Positive Feedback and Behavioural Reinforcement
Conversely, the CVS model identifies positive feedback as the process through which certain inputs reinforce and amplify behaviours. In AI development, this principle is operationalised through reinforcement learning, where desirable behaviours are rewarded and undesirable ones penalised.
While positive feedback is essential for improving system performance, the CVS framework also cautions that it can reinforce undesirable behaviours if not properly managed. For example, systems trained on biased or harmful data may internalise and reproduce these patterns. Therefore, careful design of reward structures and training datasets is necessary to ensure that reinforcement processes promote ethical outcomes.
Inputs and the Role of Data Governance
The CVS model emphasises that inputs from ICT environments significantly influence human values and behaviours. In AI systems, inputs include training data, user prompts, and environmental signals. These inputs shape the system’s internal representations and, consequently, its outputs.

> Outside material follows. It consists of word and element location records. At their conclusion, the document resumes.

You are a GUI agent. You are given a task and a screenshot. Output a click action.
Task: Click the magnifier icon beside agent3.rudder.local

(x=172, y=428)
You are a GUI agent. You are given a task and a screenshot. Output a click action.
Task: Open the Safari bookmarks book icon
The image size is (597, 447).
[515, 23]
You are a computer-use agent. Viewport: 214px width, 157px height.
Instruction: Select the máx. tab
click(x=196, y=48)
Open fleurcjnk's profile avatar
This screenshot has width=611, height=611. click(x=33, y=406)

Effective data governance is therefore essential for AI control. This includes curating high-quality, unbiased datasets, implementing input filtering mechanisms, and detecting malicious or adversarial inputs. Without such controls, AI systems risk adopting and amplifying harmful patterns present in their input environments.
Circularity and the Dynamics of Feedback Loops
A defining feature of the CVS model is circularity, whereby outputs feed back into the system as inputs, creating recursive feedback loops that shape future behaviour. This concept is particularly significant for AI systems operating in real-world environments, where their outputs can influence user behaviour, societal norms, and even future training data.

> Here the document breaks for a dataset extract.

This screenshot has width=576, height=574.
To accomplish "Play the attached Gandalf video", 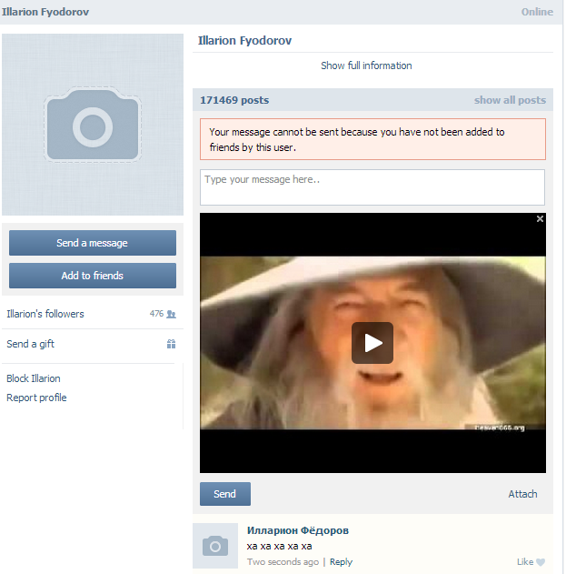I will click(x=372, y=343).
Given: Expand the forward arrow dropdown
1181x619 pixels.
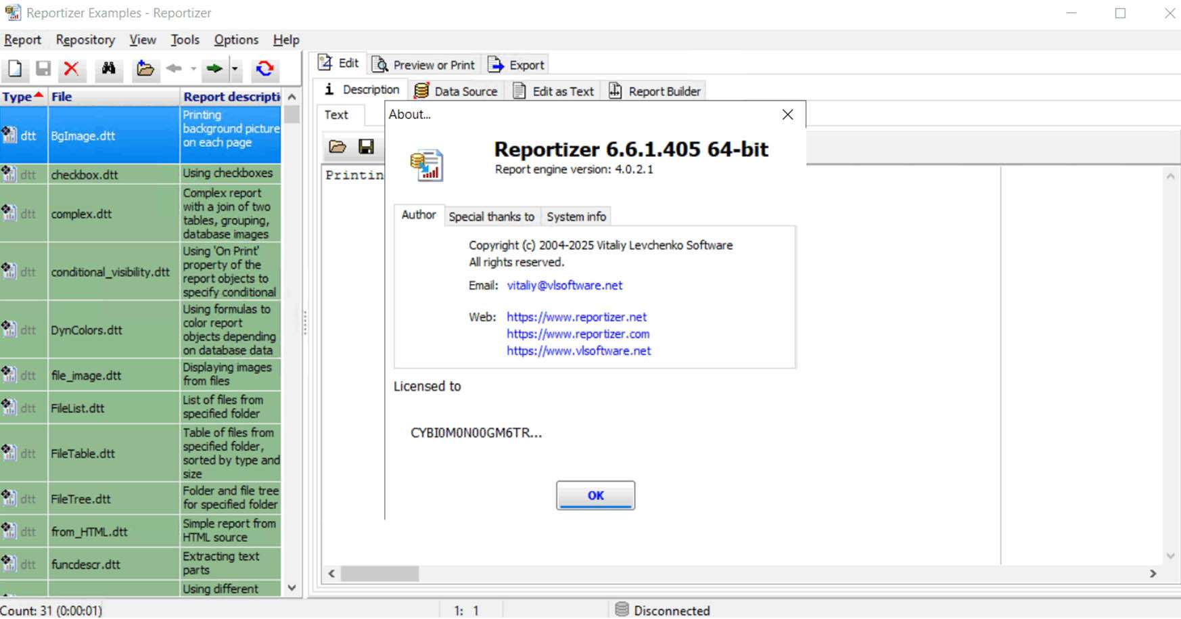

This recursive dynamic introduces both opportunities and risks. On one hand, positive cycles can reinforce beneficial behaviours and promote ethical norms. On the other hand, negative cycles can amplify bias, misinformation, or harmful practices. Consequently, AI governance must include continuous monitoring, evaluation, and recalibration to manage these feedback loops effectively.
Integrating the Moral Domains into AI Design
The CVS model further identifies three moral domains—moral reasoning, moral emotion, and moral behaviour—as key components of ethical engagement with ICTs . These domains provide a useful framework for structuring AI ethics:
Moral reasoning in AI involves the capacity to produce truthful, consistent, and logically sound outputs.

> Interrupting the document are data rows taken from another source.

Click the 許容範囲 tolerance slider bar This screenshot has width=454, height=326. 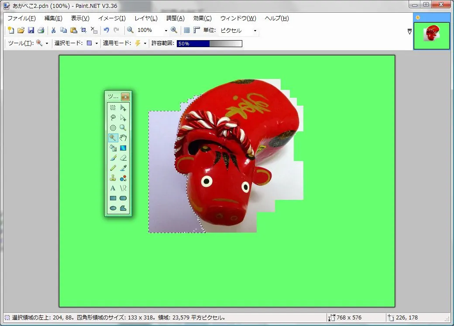pos(209,44)
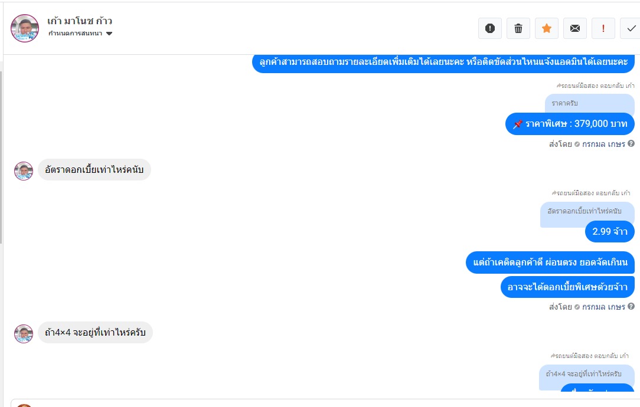Click the อาจจะได้ดอกเบี้ยพิเศษด้วยจ้า message bubble
Screen dimensions: 640x407
click(567, 287)
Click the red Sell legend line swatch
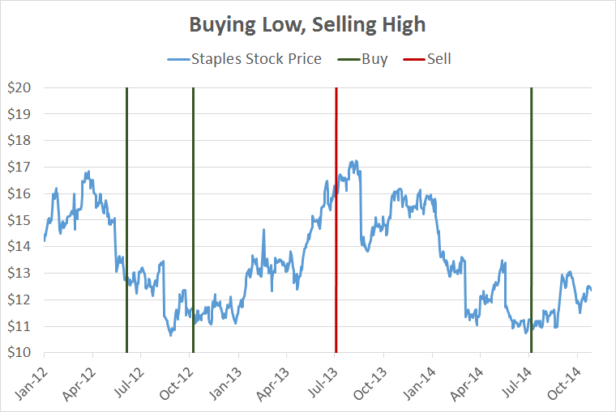The width and height of the screenshot is (616, 412). pos(411,59)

Moral emotion, while not experienced by AI, can be approximated through the generation of empathetic and context-sensitive responses.
Moral behaviour refers to the consistent enactment of ethical principles, such as respect, responsibility, and self-control, in system outputs.
Incorporating these domains into AI design can enhance the system’s ability to operate in a manner that aligns with human ethical expectations.
Conclusion
The Cyber Values Systems model offers a comprehensive framework for understanding and guiding the ethical operation of AI systems. By emphasising the interplay between values, inputs, outputs, feedback mechanisms, and circularity, the CVS model highlights the importance of dynamic, feedback-driven governance in AI design. Applying this model to AI systems enables the development of technologies that are not only technically effective but also ethically aligned, socially responsible, and resilient to the complex moral challenges of digital environments.